Interestingly, the dean of the Israel Lobby think tank elite, Dennis Ross, offered this eulogy for the two-state solution in the event of annexation:
Israel’s new government allows PM Netanyahu to raise unilateral annexation on July 1. He needs Trump’s agreement to implement it. That’s the only condition; it will take a Palestinian counteroffer or key Arab leaders weighing in to stop it. 1 state for 2 peoples is more likely.
— Dennis Ross (@AmbDennisRoss) April 20, 2020
“One state for two peoples is more likely.” This coming from the liberal Zionist champion of every Israeli government in recent memory. The problem, of course, is that policy wonks like Ross toss these threats off casually without really believing them. They’re meant to scare the parties into negotiating earnestly. This issue will only be addressed realistically when people like him realize that there no longer is a two-state solution; and begin considering seriously what could take its place. The one-state solution is the only viable one. But neither Israelis, American Jewish leaders, or senior policy advisors have accepted its death. Even Bernie Sanders and his liberal Zionist foreign policy advisor are cloning to it like a life raft from the Titanic. They’re still in Kubler-Ross’ first stage of grief: denial. Their problem is that they’ve had years to progress through the remaining stages of anger, bargaining, depression and acceptance, and remain stuck in the first stage.
What will follow from such annexation? The support of American Jewry will continue to wane, though the Israel Lobby will remain loyal to the end. Israel’s alliance with Christian evangelicals and white supremacists will strengthen. International bodies like the EU and United Nations will continue their ineffectual remonstrations. Nevertheless, Israel will creep ever closer to ostracism on the world stage. The BDS movement will strengthen as one of the few effective grassroots campaigns putting its body on the line against apartheid.
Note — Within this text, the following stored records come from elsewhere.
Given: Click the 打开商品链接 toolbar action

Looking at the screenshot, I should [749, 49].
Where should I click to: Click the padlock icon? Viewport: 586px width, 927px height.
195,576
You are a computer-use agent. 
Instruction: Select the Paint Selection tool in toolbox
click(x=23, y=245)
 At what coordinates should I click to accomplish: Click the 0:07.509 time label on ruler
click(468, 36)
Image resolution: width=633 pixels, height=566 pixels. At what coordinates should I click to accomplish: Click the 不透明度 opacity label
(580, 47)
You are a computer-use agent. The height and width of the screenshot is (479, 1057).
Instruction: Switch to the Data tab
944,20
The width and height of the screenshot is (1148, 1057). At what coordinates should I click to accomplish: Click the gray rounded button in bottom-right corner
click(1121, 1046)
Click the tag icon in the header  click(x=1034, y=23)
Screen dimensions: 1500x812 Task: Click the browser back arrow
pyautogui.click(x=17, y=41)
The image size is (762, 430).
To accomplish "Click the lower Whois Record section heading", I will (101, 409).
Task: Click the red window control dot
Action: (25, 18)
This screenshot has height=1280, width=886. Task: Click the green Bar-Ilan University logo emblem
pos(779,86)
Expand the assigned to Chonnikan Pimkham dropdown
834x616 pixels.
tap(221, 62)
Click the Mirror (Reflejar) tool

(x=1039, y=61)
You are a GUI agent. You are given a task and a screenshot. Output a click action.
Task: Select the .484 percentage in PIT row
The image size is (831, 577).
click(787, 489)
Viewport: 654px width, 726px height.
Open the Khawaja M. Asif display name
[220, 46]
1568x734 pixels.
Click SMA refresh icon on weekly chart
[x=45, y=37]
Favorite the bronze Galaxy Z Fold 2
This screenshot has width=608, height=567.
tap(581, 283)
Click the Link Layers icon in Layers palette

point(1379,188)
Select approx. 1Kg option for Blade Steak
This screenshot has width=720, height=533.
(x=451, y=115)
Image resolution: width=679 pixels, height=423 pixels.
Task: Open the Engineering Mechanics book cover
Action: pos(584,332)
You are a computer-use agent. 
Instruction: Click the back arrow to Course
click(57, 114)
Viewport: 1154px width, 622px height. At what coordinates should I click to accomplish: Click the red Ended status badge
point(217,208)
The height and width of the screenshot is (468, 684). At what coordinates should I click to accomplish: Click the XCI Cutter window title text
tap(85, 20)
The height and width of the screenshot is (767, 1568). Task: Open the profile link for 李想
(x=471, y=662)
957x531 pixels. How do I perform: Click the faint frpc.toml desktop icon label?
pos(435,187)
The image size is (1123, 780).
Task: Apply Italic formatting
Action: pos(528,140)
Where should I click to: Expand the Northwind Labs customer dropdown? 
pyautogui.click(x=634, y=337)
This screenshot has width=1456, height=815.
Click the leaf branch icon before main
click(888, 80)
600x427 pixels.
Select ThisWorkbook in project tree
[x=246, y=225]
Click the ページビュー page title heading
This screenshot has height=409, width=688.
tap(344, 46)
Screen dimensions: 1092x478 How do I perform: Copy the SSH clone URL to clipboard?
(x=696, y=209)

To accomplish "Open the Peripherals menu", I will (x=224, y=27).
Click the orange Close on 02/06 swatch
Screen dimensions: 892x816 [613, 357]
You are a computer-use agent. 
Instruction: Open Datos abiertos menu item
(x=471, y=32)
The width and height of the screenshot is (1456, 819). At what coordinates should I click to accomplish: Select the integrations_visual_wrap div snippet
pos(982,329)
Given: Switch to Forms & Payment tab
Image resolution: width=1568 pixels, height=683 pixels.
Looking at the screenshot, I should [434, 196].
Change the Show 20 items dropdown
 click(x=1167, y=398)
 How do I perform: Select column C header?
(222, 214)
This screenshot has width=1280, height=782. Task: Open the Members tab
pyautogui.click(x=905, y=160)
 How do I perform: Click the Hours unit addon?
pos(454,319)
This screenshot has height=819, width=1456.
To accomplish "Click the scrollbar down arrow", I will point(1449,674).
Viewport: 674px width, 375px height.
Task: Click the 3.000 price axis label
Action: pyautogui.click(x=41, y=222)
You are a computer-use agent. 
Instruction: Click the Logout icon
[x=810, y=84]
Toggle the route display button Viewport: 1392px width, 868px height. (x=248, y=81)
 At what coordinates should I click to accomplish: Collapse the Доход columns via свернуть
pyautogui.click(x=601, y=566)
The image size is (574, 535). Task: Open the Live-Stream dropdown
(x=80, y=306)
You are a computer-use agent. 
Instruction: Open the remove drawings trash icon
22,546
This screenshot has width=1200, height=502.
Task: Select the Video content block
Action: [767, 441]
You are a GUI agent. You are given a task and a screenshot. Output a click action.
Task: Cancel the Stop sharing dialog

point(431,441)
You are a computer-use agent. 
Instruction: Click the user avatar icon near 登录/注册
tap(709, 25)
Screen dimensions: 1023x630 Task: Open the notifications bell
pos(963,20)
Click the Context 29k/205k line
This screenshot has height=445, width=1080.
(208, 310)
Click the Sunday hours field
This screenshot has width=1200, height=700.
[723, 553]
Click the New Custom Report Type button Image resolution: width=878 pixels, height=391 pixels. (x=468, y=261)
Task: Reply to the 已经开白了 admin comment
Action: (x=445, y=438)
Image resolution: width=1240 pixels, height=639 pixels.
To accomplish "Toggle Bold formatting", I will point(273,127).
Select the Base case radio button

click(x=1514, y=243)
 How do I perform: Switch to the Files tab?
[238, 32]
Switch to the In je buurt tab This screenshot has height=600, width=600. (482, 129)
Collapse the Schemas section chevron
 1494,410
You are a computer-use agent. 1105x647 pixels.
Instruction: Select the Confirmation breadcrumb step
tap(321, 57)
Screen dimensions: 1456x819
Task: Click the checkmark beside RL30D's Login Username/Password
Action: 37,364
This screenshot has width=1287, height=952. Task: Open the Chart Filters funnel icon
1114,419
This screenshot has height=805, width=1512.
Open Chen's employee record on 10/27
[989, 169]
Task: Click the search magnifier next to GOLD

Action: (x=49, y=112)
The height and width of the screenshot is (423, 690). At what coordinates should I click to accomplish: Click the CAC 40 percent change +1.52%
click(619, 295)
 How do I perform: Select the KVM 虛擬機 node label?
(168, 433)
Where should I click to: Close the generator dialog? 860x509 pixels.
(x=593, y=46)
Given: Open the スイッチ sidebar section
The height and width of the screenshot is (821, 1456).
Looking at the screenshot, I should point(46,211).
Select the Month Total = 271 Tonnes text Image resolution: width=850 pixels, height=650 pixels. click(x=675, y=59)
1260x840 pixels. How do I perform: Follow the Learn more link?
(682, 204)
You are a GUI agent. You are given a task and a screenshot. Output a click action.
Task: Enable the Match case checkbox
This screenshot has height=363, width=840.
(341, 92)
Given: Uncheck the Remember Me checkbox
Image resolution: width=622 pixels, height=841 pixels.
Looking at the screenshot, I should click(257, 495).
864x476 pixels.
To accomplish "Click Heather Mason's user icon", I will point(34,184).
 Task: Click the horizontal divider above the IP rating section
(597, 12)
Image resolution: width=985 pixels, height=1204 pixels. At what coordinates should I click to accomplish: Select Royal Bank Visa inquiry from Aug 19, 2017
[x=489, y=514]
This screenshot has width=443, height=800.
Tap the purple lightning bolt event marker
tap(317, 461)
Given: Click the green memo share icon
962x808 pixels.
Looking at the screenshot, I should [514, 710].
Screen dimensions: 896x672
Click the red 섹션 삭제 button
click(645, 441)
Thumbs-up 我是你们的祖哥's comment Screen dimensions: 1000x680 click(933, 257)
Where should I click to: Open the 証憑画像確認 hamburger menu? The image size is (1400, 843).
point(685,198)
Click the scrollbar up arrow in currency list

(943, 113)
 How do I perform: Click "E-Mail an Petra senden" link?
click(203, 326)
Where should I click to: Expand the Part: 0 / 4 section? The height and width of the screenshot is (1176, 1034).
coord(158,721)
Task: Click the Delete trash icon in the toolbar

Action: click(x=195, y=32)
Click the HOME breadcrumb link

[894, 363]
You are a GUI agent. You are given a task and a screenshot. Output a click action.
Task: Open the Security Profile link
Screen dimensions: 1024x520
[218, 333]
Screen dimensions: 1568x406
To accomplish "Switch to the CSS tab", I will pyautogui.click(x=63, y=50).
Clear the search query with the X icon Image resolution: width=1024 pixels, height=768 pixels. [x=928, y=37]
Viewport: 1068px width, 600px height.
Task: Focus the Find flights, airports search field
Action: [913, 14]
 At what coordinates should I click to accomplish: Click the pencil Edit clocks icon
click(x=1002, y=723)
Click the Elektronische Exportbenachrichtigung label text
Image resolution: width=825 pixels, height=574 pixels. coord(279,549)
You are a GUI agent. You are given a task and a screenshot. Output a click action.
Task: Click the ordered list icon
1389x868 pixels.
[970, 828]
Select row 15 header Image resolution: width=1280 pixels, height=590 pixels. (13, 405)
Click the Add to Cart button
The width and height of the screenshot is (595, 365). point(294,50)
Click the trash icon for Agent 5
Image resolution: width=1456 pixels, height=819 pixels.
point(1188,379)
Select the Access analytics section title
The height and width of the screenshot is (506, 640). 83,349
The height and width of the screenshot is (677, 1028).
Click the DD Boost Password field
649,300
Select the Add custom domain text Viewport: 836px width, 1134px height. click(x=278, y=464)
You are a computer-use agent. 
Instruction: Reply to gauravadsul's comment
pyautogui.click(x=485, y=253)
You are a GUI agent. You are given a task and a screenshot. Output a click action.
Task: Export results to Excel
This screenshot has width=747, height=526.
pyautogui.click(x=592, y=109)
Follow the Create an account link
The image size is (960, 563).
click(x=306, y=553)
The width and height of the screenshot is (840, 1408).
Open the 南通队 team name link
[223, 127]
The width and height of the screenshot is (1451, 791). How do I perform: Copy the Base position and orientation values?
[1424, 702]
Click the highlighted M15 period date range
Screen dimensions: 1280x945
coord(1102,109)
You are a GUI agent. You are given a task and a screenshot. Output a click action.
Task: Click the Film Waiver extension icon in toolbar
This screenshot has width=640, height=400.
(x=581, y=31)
Annexation seems inevitable. It will lead, inexorably, as Ross predicts (rather feebly) to a one-state solution. It, of course, will not be a democratic solution. Israel would never permit full equality to all Palestinians (inside Israel and the Occupied Territories). IT will concoct an apartheid solution that would have made the Boers proud. As we proceed down the road to Palestinian bantustans, what will happen? My belief is that a house divided against itself cannot stand. Just as the Berlin Wall fell after fifty years of Communist rule; and Jim Crow dissolved after 80 years of Southern white domination; and Northern Ireland created a power-sharing arrangement that resolved 40 years of sectarian violence, eventually apartheid Israel must fall under the burden of its internal contradictions.
Martin Luther King famously said: “the arc of the moral universe is long, but it bends toward justice.” The question the world must answer in regard to Israel-Palestine is: does the arc bend or does it snap?